Clinical, pathological, imaging, and genetic findings in a family with multiple allelic mutations of metachromatic leukodystrophy (MLD) are reported from McGill University, Montreal, and McMaster University, Hamilton, Canada. The propositus, a 23-year-old man, presented at age 18 with a 3-year history of clumsiness and stiffness of gait. Two maternal uncles, ages 48 and 56, were also neurologically impaired. Two siblings, a brother aged 30 and sister aged 25, the mother, and father were clinically normal and had normal electrical studies and MRIs, but their arylsulfatase activity was reduced.

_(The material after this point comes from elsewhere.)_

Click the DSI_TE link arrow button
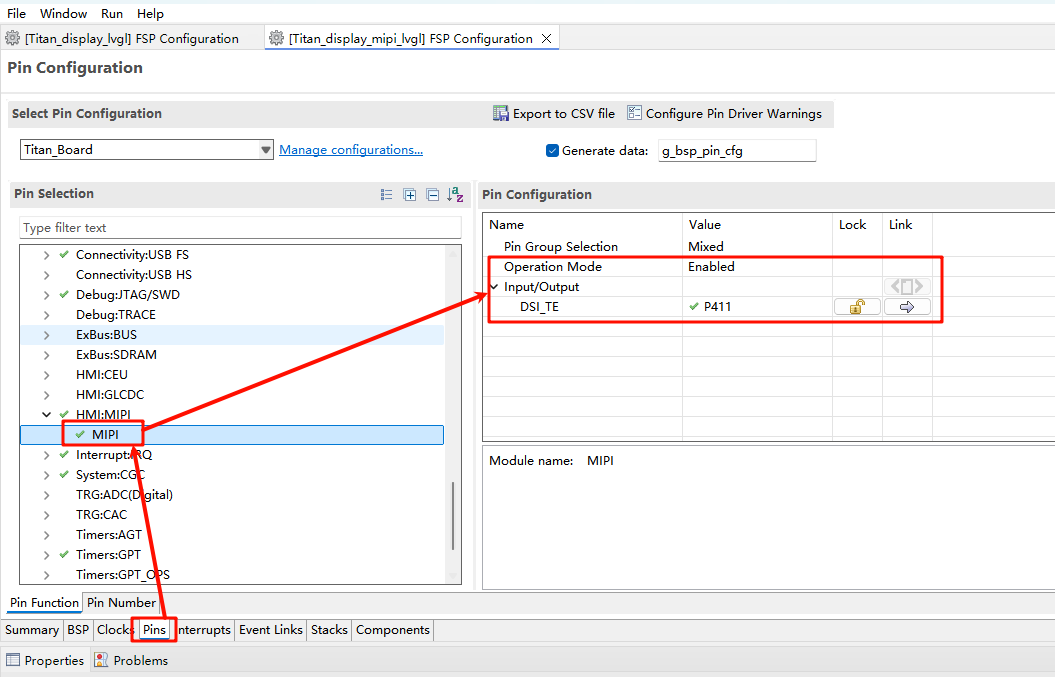 [907, 307]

Allele-specific amplification confirmed the pseudodeficiency (PD) allele, with no clinical dysfunction, in the mother and her 2 unaffected children. The mother was a PD/MLD compound heterozygote since she was an obligate MLD carrier. The father was a normal (N/MLD) heterozygote. The family was unique in the unusual occurrence of MLD in consecutive generations in the absence of consanguinity. [1]

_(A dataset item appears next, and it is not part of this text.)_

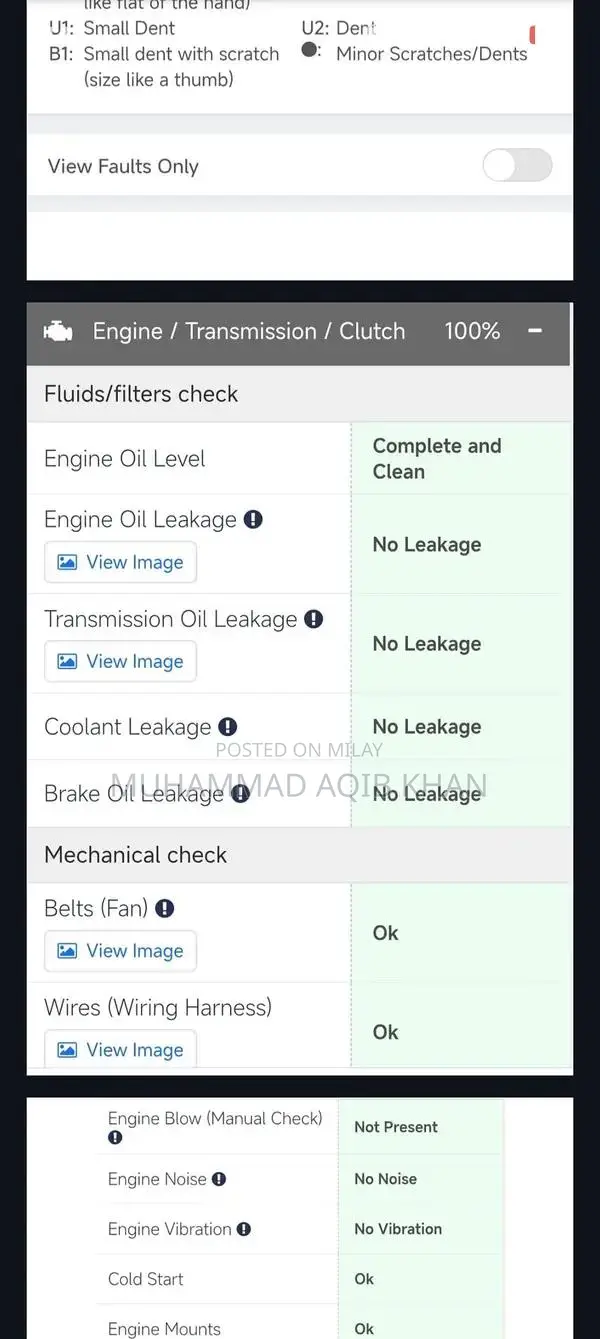Select the Fluids/filters check subheading

pyautogui.click(x=141, y=394)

COMMENT. Three phenotypes of MLD are recognized based on age of onset: late infantile (0-2 years), juvenile (3-16 years), and adult. The time of onset is determined by the amount of residual arylsulfatase A activity, those retaining some activity having a delayed onset of the disease. A variety of allelic mutations has been identified, including a pseudodeficiency allele with no clinical dysfunction. Cloning of the enzyme gene and genotype identification at the molecular level for the PD and MLD mutations allow appropriate genetic counselling for the families. With these advances in diagnosis, the authors conclude that unnecessary testing of spouses and prenatal screening of pregnancies can be avoided.